▶ _Exercise directions_
Continue the text on advocacy groups using IRS rulings to set up Section 527 political funds, starting after its final sentence.

November 13, 1997 | Read Time: 3 minutes

A small number of non-profit groups have found a controversial way to get around the strict limitations on electioneering that the federal government places on charities and advocacy organizations.

The organizations are relying on a pair of Internal Revenue Service rulings (Letter rulings 9725036 and 9652026) that allowed two advocacy groups set up under Section 501(c)(4) of the Internal Revenue Code to form separate political funds to finance voter-education initiatives under Section 527 of the tax code. Section 527 is the same part of the tax code that governs political parties and political advocacy committees.

Advocacy groups are allowed to do more lobbying than are charities, which are classified under Section 501(c)(3), but they have often felt stifled in their abilities. Unlike charities, they cannot offer donors the right to claim a deduction for their gifts, so they sometimes have fund-raising difficulties. To be able to attract donors and still do advocacy work, many organizations have two branches — one classified as a charity and one as an advocacy group — and then divide up their finances and programs in accordance with restrictions on the two types of groups. But neither kind of organization is allowed to devote all of its efforts to political work and must still avoid overtly partisan ties.

The new I.R.S. rulings are seen by some observers as a way to get around the disadvantages of being an advocacy group — the restriction on partisan activity — while still maintaining powerful benefits. As some lawyers and non-profit groups interpret the rulings, Section 527 groups can offer big donors a break on gift taxes, which contributors would have to pay if they provided an advocacy organization $10,000 or more in a year. (Donors can give $600,000 to Section 527 organizations before the gift tax takes effect.) What’s more, say some non-profit lawyers, just like charities and advocacy groups, such organizations do not have to report the names of their contributors to the federal government or any other entity.

▶ _Data excerpts_
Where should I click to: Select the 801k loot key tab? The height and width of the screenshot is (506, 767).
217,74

---

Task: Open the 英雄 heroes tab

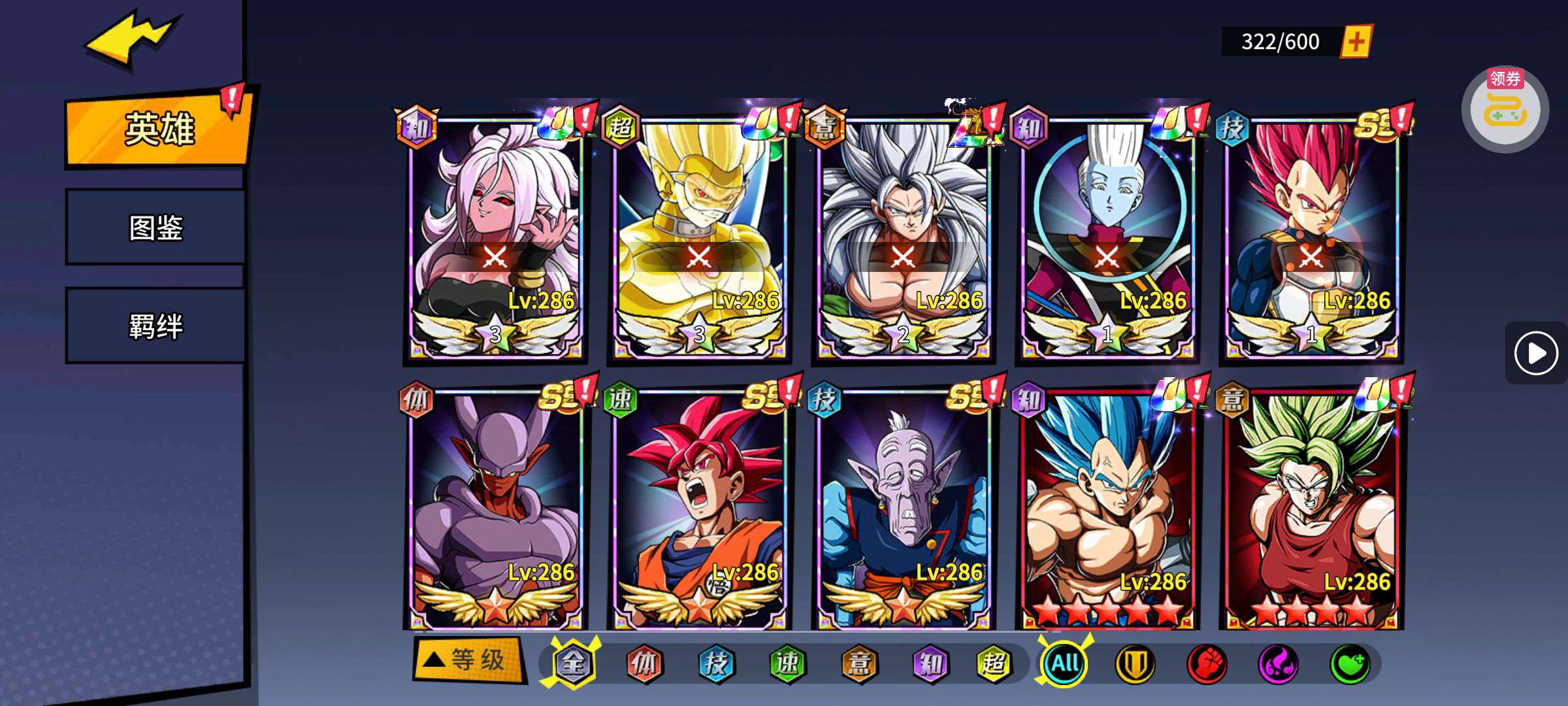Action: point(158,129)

▶ _Answer for the task_
There is a catch for the Section 527 organizations. While they don’t have to worry about the I.R.S. stringently regulating their political activities, they do have to consider another federal regulator — the Federal Election Commission. Some observers say groups that have changed from advocacy-group status to Section 527 should be subject to the commission’s rules limiting or prohibiting certain kinds of political work. The commission also expects to be told the names of donors.


But organizations that have adopted the Section 527 classification say that is not the case: They say as long as they don’t explicitly promote a candidate or party, they don’t have to submit to the commission’s regulation.

Some experts see the new Section 527 approach as a way to prevent disclosure of political contributions. But others disagree.

Among them are: Citizens for Reform and Citizens for the Republic Education Fund. The two groups raised $2-million to $3-million to pay for advertisements in 1996 Congressional races.

Mark Braden, a Washington lawyer who has worked with those organizations, said adopting the 527 status was not intended as a way to escape scrutiny of both the Internal Revenue Service and the Federal Election Commission. “I’m not sure there’s any advantage” to the 527 status, Mr. Braden said. “The reality, from my point of view, is, What’s the difference? You’re filing a different form number.”